Interface eth0 (0x80000b10) (Ethernet) [1]
===================================
Link addr : 02:04:9F:09:D0:86
MTU       : 1500
Flags     : AUTO_START,IPv4,IPv6
Device    : ethernet (0x60024080)
Ethernet capabilities supported:
        10 Mbits
        100 Mbits
        MAC address filtering
Ethernet PHY device: phy@0 (0x6002406c)
Ethernet link speed: 100 Mbits full-duplex
IPv6 unicast addresses (max 3):
        fe80::4:9fff:fe09:d086 autoconf preferred infinite
        2001:db8::1 manual preferred infinite
IPv6 multicast addresses (max 5):
        ff02::1
        ff02::1:ff09:d086
        ff02::1:ff00:1
IPv6 prefixes (max 2):
        <none>
IPv6 hop limit           : 64
IPv6 base reachable time : 30000
IPv6 reachable time      : 16960
IPv6 retransmit timer    : 0
IPv4 unicast addresses (max 1):
        192.0.2.1/255.255.255.0 manual preferred infinite
IPv4 multicast addresses (max 2):
        224.0.0.1
IPv4 gateway : 0.0.0.0
uart:~$

I am testing with latest main (6211de87c0660a5dfd21b5decc93a67236ec0984)
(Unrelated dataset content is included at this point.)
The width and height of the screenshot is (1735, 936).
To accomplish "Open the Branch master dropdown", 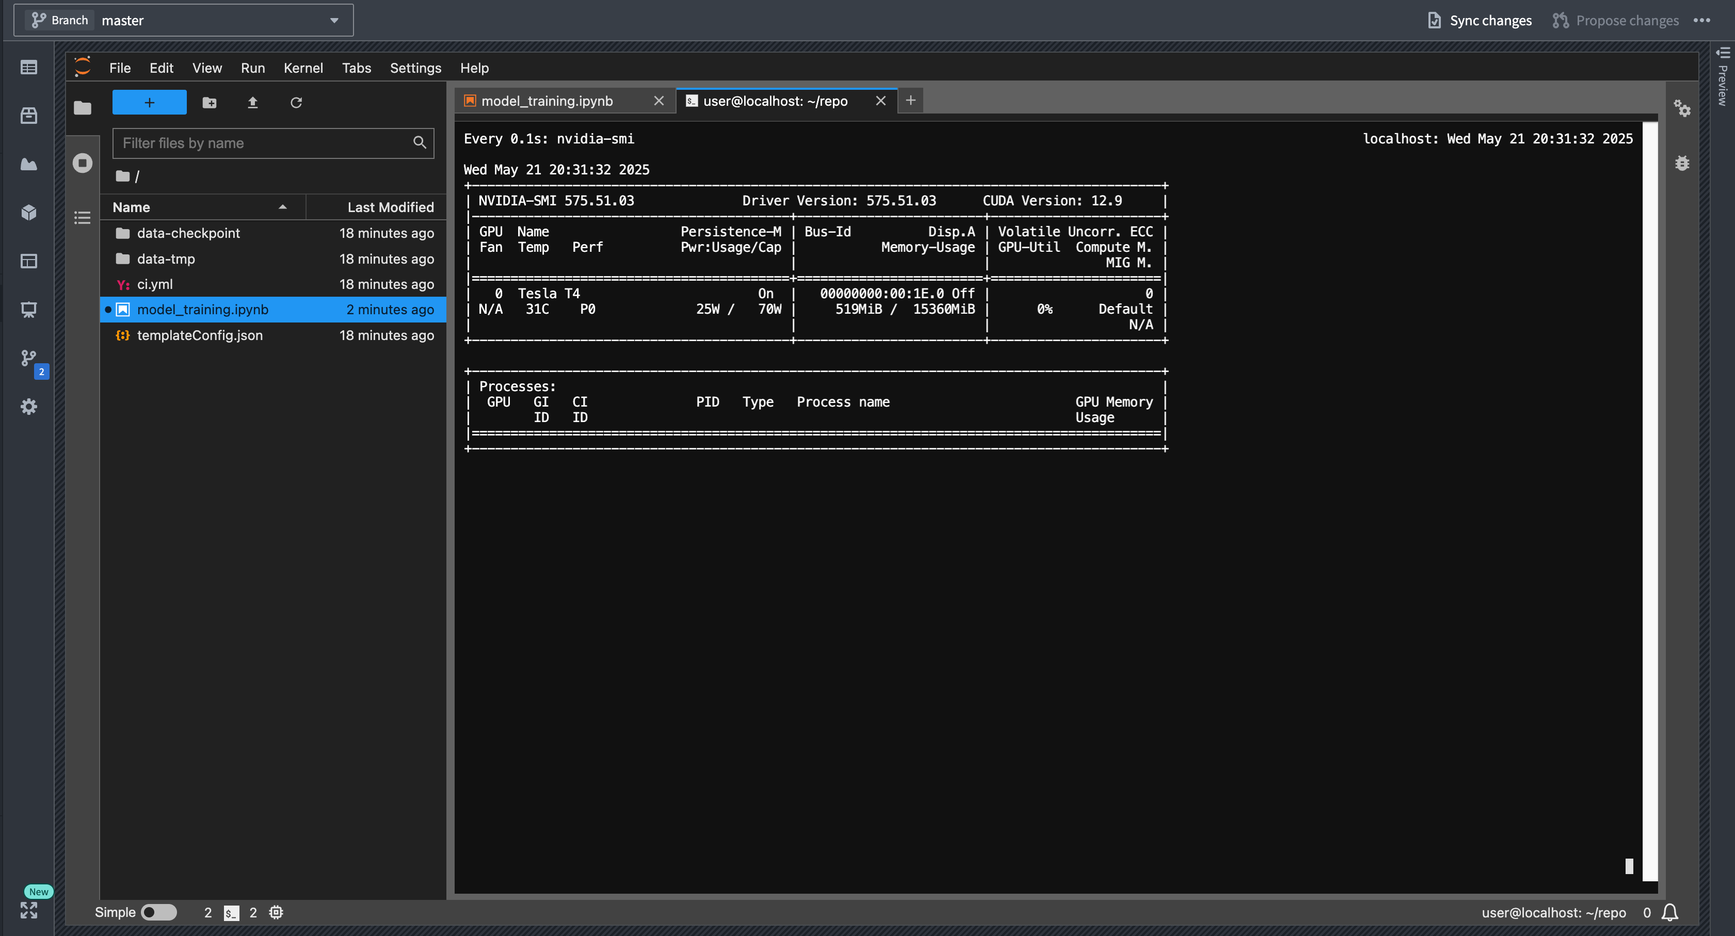I will click(x=333, y=20).
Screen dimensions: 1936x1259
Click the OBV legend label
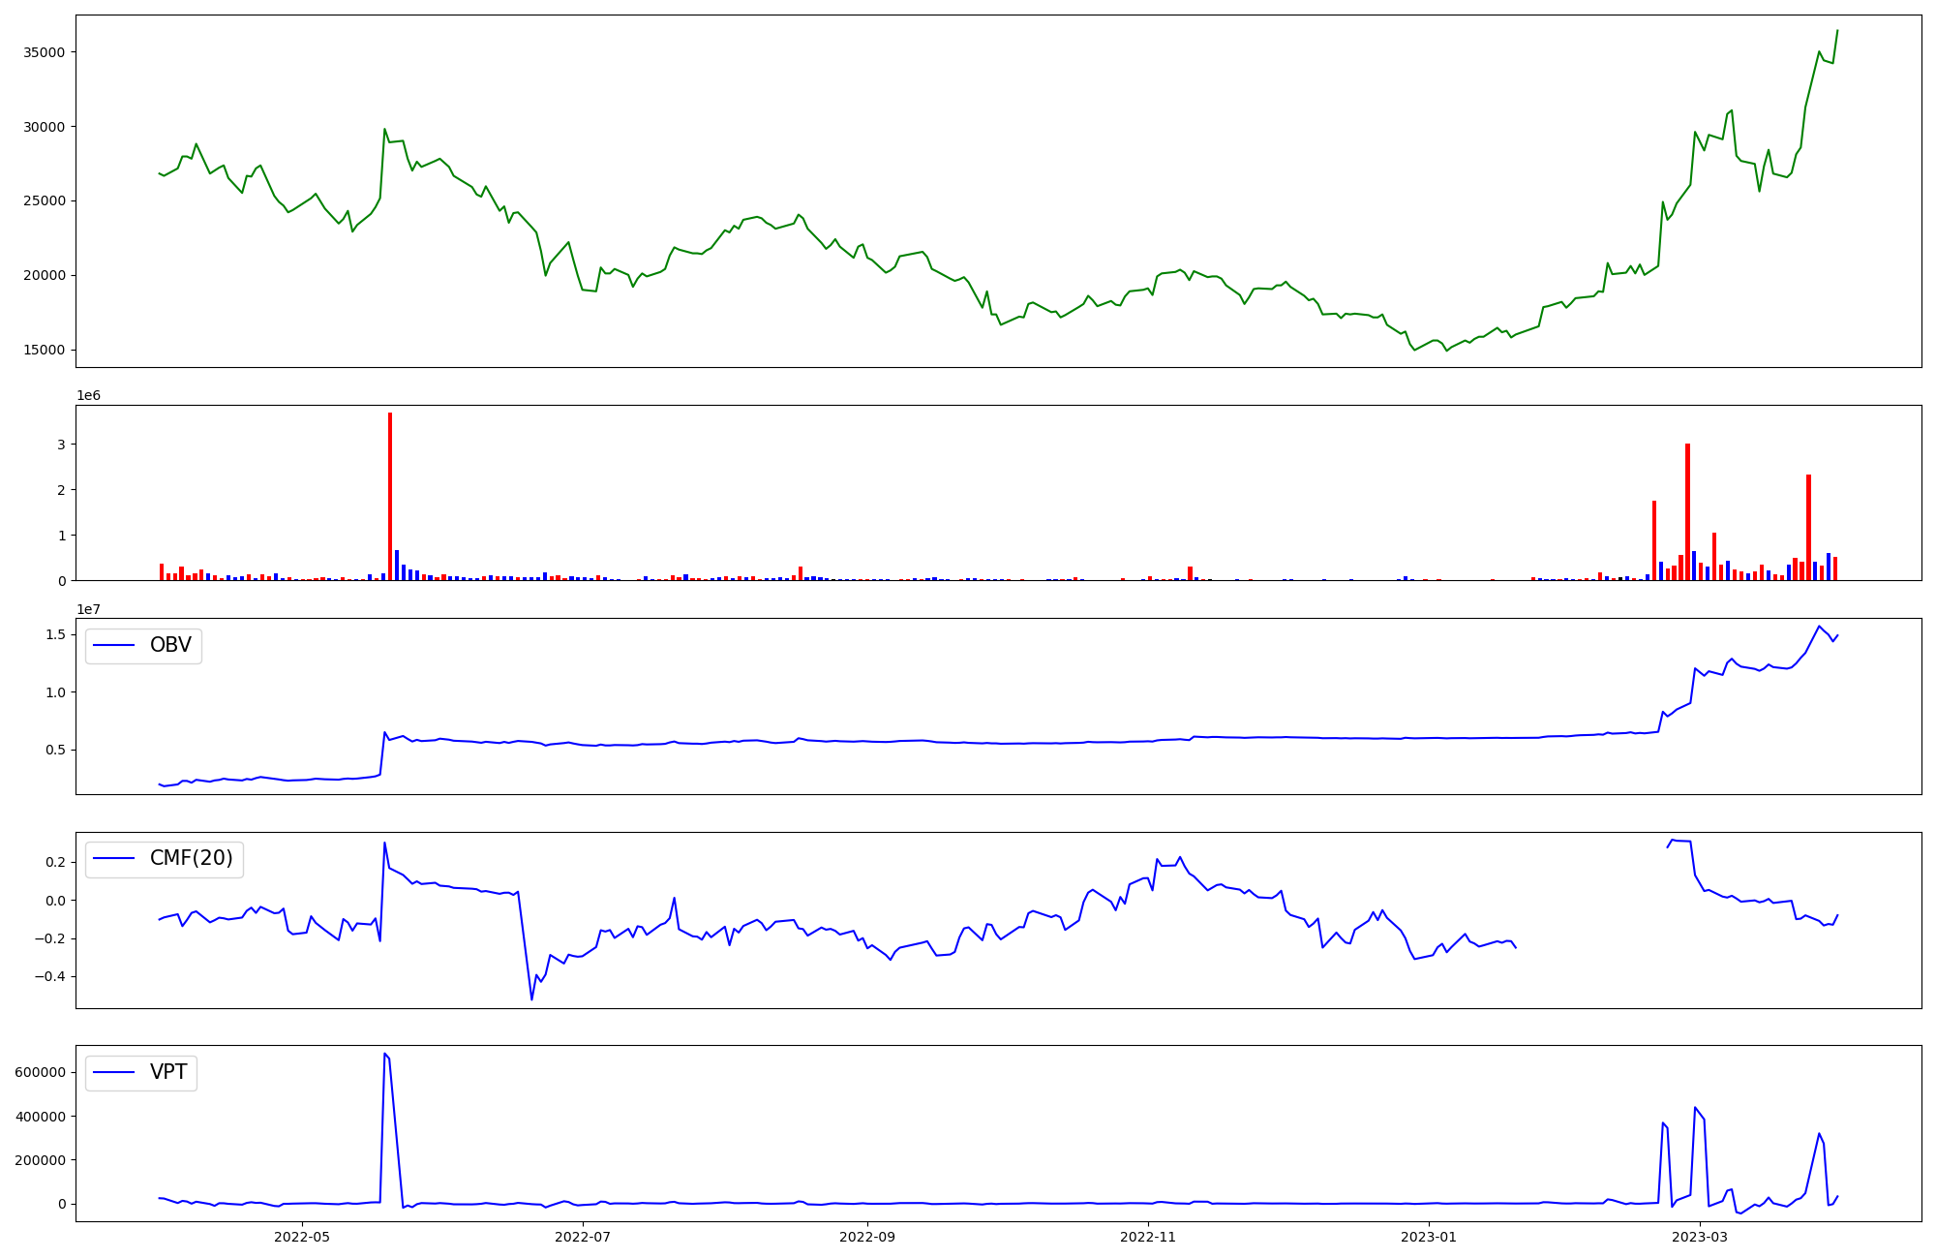pyautogui.click(x=170, y=645)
jukkar commented 3 months ago

Right after boot the cable detection does not work but the interface is up even if cable is not connected. After connecting and then disconnecting the cable, the network interface is taken down as expected. @decsny could you take a look at this, this looks like a driver issue.

jukkar commented 3 months ago

@jtlas19 is your DNS issue perhaps just related to the fact that the cable detection is not working properly. If you feel it is something else, then I would need a way to replicate the issue, in which case a simple app or code snippet showing the failure would be appreciated.
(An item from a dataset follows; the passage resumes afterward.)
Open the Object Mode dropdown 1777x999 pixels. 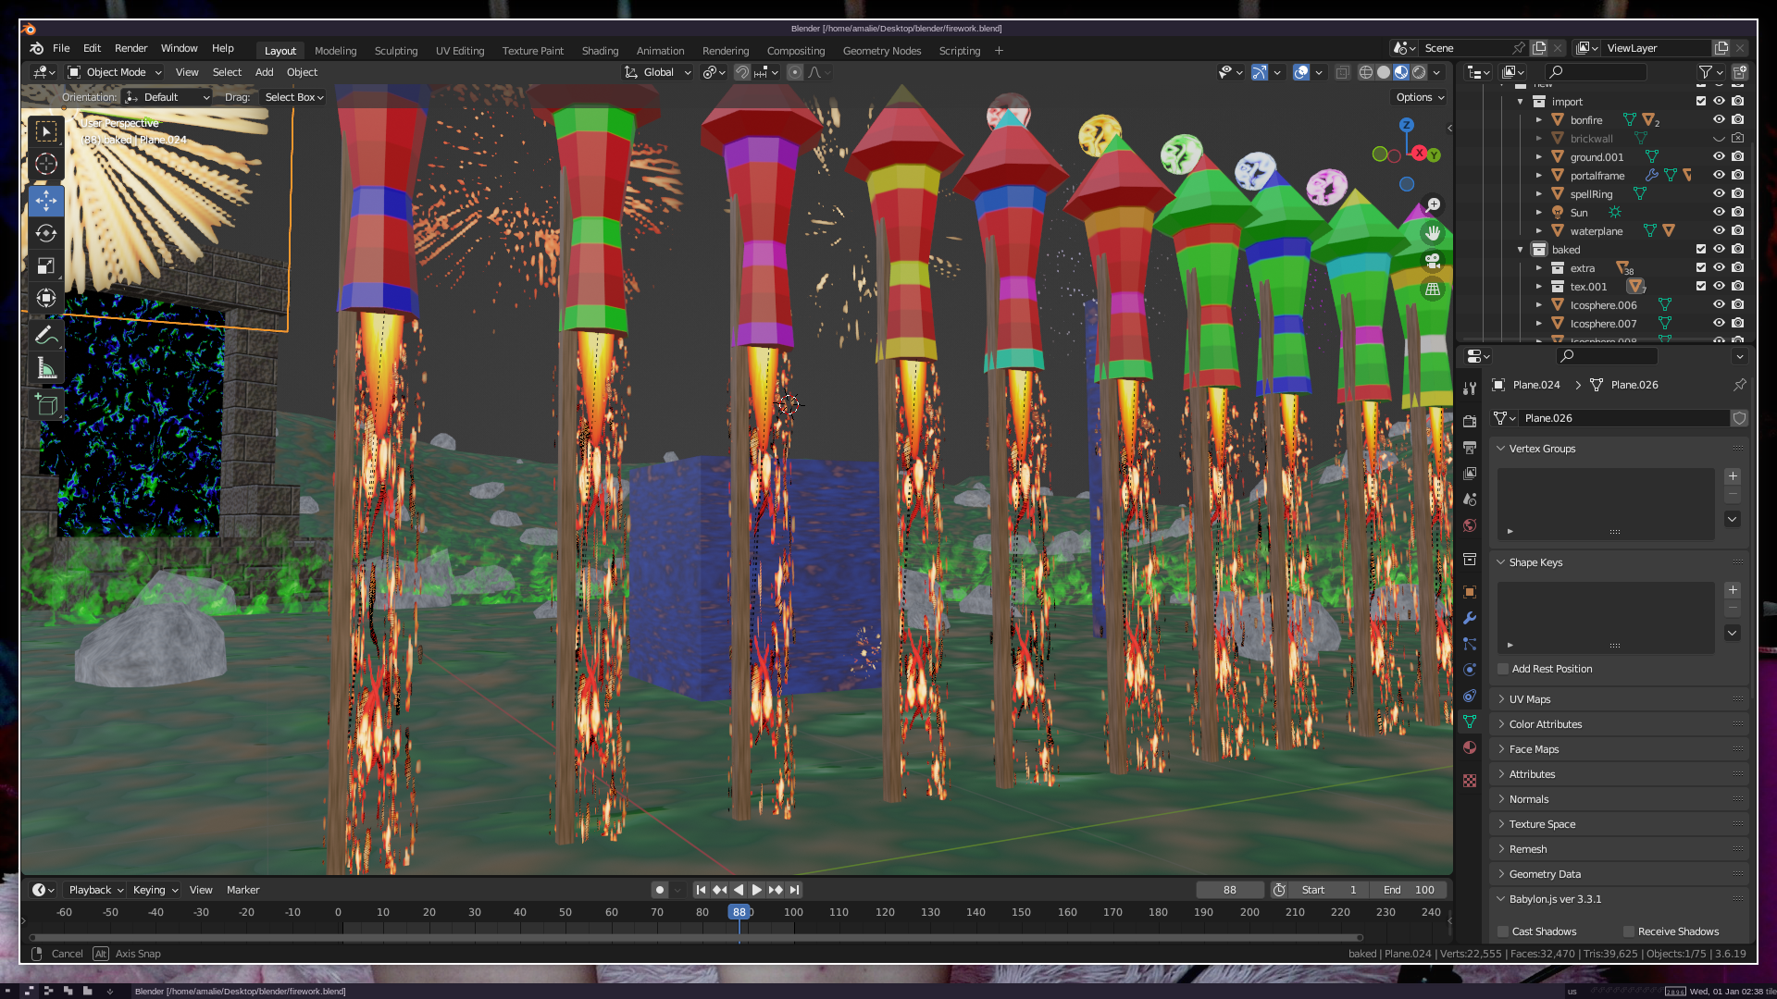pyautogui.click(x=115, y=72)
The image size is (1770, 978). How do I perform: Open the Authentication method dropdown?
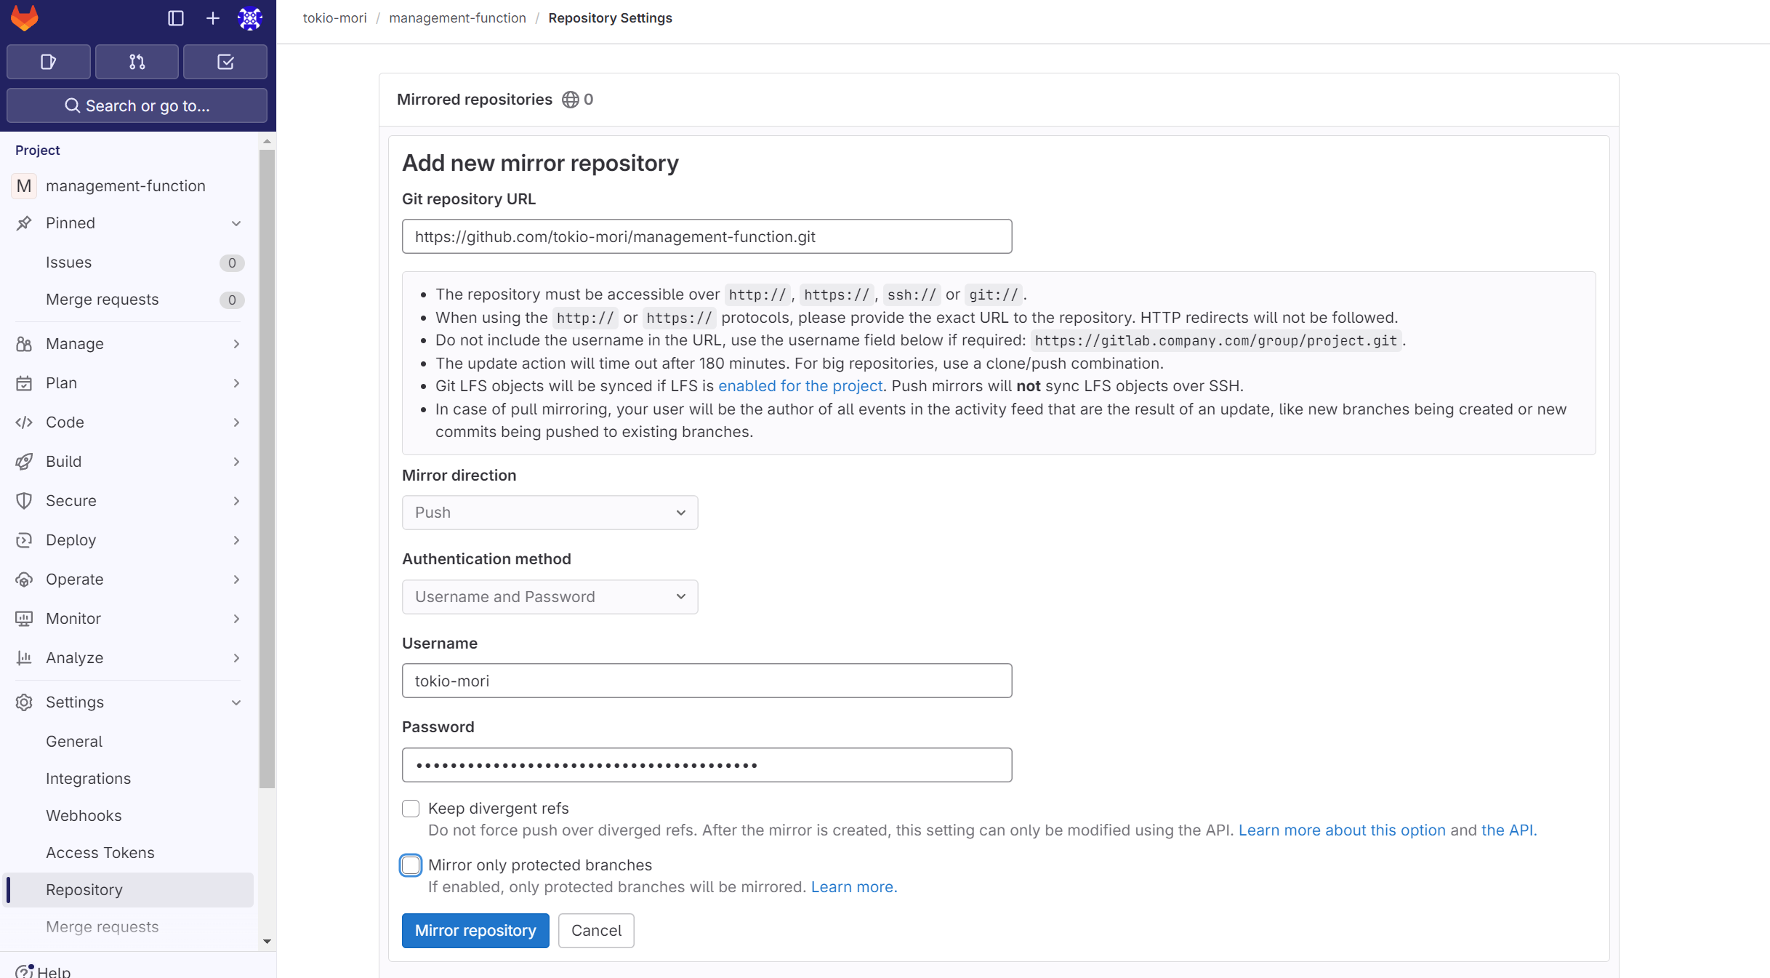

jtlas19 commented 3 months ago

Hello, I apologise for the late response. You mention about the cable detection not working correctly? Is this a known issue or something similar? I do not think that is my issue at the moment no since I have had the cable detection working correctly. My issue is that all POSIX socket functions return successfully even when no Ethernet cable is connected. But the cable detection works fine as I can plug a cable in and it bring the link up.

Any sample that uses a basic open socket, set socket opts, connect to socket then closure of socket. Please let me know your findings. Thanks!!

decsny commented 3 months ago

Hello, I apologise for the late response. You mention about the cable detection not working correctly? Is this a known issue or something similar? I do not think that is my issue at the moment no since I have had the cable detection working correctly. My issue is that all POSIX socket functions return successfully even when no Ethernet cable is connected. But the cable detection works fine as I can plug a cable in and it bring the link up.

Any sample that uses a basic open socket, set socket opts, connect to socket then closure of socket. Please let me know your findings. Thanks!!

what is the most basic sample with which you can reproduce this behavior

jtlas19 commented 3 months ago

Hello, I apologise for the late response. You mention about the cable detection not working correctly? Is this a known issue or something similar? I do not think that is my issue at the moment no since I have had the cable detection working correctly. My issue is that all POSIX socket functions return successfully even when no Ethernet cable is connected. But the cable detection works fine as I can plug a cable in and it bring the link up. Any sample that uses a basic open socket, set socket opts, connect to socket then closure of socket. Please let me know your findings. Thanks!!

what is the most basic sample with which you can reproduce this behavior

I will create a sample of what I mentioned about opening a socket etc and test, If I can reproduce the issue with it then I will send it over. 😄

github-actions[bot] commented 1 month ago

This issue has been marked as stale because it has been open (more than) 60 days with no activity. Remove the stale label or add a comment saying that you would like to have the label removed otherwise this issue will automatically be closed in 14 days. Note, that you can always re-open a closed issue at any time.